[Start of Data for this exercise]

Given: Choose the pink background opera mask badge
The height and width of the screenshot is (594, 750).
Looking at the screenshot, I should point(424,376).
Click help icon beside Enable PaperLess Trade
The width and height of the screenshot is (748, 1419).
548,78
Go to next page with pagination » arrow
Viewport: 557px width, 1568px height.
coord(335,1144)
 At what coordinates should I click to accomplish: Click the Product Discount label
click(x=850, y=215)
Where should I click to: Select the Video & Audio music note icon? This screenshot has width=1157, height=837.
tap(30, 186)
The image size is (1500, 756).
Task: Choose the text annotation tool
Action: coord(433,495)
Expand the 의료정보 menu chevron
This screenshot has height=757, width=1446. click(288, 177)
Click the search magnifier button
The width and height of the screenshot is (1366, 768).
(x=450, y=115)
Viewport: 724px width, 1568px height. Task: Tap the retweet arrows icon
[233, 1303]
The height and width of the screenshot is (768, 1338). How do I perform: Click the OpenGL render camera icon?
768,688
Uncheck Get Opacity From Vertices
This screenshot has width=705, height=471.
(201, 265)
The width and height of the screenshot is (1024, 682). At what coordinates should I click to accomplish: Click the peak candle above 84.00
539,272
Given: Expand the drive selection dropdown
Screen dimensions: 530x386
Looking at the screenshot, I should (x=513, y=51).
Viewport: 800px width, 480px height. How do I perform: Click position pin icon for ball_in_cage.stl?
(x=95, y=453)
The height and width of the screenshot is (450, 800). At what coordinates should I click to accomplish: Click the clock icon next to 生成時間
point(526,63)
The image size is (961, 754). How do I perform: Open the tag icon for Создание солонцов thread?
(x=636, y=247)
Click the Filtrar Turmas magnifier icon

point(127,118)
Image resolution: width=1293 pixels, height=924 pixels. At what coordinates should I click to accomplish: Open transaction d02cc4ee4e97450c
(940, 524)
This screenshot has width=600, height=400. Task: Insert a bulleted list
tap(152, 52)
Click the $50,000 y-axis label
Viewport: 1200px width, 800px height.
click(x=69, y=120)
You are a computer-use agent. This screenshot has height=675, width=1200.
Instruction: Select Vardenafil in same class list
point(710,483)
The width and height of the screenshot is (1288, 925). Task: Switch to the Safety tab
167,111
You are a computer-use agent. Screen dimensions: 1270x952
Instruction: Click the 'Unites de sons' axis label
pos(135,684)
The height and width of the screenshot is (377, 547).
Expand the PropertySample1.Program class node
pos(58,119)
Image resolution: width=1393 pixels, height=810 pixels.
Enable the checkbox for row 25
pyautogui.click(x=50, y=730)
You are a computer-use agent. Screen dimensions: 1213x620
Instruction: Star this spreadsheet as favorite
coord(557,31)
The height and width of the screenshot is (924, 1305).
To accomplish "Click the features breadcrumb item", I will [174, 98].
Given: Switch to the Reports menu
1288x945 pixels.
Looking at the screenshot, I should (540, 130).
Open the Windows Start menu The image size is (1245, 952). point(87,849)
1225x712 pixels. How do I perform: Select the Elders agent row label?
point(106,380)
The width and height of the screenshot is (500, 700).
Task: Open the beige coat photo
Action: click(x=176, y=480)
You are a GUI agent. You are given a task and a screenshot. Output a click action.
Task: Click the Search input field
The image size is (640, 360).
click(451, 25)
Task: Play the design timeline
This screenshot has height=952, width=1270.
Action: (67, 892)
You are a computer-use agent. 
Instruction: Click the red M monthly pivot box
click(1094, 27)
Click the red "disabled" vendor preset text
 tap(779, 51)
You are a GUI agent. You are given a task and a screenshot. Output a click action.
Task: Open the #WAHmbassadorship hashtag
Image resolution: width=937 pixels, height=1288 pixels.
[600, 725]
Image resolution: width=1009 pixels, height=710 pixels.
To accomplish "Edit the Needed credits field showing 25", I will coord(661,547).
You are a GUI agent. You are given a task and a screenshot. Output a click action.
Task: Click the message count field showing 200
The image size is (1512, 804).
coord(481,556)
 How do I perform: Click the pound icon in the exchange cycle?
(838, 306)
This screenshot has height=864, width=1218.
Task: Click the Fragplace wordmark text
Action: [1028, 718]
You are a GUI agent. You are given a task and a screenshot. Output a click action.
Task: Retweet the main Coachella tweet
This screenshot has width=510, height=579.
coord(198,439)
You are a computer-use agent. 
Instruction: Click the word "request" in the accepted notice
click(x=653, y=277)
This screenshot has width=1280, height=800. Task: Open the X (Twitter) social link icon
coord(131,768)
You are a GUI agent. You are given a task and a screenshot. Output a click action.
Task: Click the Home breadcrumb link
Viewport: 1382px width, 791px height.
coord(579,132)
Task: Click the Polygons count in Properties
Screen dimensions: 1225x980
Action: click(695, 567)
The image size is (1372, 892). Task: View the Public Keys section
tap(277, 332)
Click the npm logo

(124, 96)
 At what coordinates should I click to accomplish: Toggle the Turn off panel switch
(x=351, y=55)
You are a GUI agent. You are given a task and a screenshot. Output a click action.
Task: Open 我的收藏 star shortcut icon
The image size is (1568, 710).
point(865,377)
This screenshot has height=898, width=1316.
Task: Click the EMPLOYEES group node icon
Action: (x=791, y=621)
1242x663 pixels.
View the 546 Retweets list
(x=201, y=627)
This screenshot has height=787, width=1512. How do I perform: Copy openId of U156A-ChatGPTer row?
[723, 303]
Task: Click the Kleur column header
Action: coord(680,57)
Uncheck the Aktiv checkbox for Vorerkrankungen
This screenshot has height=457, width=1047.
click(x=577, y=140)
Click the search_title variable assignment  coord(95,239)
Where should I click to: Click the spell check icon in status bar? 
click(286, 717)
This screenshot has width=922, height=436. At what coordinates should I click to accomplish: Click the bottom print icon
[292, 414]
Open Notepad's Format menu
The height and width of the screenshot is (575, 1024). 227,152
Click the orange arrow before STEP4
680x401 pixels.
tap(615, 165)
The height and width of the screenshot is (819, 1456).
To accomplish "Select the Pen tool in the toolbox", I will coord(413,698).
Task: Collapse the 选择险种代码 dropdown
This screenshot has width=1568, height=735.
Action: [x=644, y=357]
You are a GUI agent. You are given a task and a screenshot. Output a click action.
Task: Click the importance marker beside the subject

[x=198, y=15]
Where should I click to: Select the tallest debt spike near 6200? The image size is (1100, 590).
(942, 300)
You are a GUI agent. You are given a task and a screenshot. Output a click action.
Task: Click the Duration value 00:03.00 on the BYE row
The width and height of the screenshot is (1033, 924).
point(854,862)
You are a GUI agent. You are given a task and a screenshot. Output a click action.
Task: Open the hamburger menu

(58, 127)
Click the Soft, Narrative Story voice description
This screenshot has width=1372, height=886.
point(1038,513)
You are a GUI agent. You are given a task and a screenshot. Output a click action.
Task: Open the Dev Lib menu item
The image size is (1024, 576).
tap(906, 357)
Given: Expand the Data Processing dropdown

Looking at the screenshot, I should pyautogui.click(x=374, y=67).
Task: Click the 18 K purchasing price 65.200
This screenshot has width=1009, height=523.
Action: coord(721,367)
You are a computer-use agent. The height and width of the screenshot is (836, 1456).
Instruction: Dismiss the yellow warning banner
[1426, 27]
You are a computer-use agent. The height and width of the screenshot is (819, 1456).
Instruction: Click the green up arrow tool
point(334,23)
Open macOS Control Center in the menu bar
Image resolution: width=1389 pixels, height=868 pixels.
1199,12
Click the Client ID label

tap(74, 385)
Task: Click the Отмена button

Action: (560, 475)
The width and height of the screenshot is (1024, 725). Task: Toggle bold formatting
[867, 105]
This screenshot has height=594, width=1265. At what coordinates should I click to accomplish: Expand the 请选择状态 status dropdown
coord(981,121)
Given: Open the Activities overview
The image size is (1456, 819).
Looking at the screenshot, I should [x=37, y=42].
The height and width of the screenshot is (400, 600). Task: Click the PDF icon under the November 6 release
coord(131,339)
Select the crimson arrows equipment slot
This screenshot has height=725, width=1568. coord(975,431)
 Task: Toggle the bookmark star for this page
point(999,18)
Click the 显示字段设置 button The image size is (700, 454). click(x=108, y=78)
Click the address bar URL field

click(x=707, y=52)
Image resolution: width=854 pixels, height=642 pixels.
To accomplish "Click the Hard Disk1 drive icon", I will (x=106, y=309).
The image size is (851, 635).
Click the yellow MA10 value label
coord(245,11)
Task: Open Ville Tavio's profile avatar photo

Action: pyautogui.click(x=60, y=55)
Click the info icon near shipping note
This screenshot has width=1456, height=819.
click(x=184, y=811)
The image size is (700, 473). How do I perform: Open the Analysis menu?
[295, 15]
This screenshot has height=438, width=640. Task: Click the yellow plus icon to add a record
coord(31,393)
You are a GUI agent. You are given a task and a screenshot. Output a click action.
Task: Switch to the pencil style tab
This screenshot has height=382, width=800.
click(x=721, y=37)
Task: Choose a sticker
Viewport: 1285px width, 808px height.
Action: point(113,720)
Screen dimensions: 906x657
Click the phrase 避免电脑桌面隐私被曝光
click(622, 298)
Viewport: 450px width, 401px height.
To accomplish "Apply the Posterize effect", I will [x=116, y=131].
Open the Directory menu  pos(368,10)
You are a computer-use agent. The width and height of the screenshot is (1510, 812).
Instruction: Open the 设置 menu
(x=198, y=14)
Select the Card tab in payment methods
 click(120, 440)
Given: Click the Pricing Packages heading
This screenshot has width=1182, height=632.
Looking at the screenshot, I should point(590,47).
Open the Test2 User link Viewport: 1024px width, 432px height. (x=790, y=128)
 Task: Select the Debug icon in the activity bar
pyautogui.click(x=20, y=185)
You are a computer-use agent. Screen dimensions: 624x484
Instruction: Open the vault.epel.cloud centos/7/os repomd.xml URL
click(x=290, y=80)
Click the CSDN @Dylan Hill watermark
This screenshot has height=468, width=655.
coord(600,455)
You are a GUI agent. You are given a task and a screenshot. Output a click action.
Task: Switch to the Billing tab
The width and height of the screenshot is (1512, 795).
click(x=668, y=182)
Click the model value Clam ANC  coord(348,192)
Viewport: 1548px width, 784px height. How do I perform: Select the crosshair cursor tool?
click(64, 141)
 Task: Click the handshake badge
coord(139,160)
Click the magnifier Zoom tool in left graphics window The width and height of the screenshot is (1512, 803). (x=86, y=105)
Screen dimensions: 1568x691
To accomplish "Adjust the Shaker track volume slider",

[End of Data for this exercise]

Copy out, word for word, the lines of the data above, starting at the line that contains "Go to next page" and ending at the line that contains "[233, 1303]", with both of those lines included.

Go to next page with pagination » arrow
Viewport: 557px width, 1568px height.
coord(335,1144)
 At what coordinates should I click to accomplish: Click the Product Discount label
click(x=850, y=215)
Where should I click to: Select the Video & Audio music note icon? This screenshot has width=1157, height=837.
tap(30, 186)
The image size is (1500, 756).
Task: Choose the text annotation tool
Action: coord(433,495)
Expand the 의료정보 menu chevron
This screenshot has height=757, width=1446. click(288, 177)
Click the search magnifier button
The width and height of the screenshot is (1366, 768).
(x=450, y=115)
Viewport: 724px width, 1568px height. Task: Tap the retweet arrows icon
[233, 1303]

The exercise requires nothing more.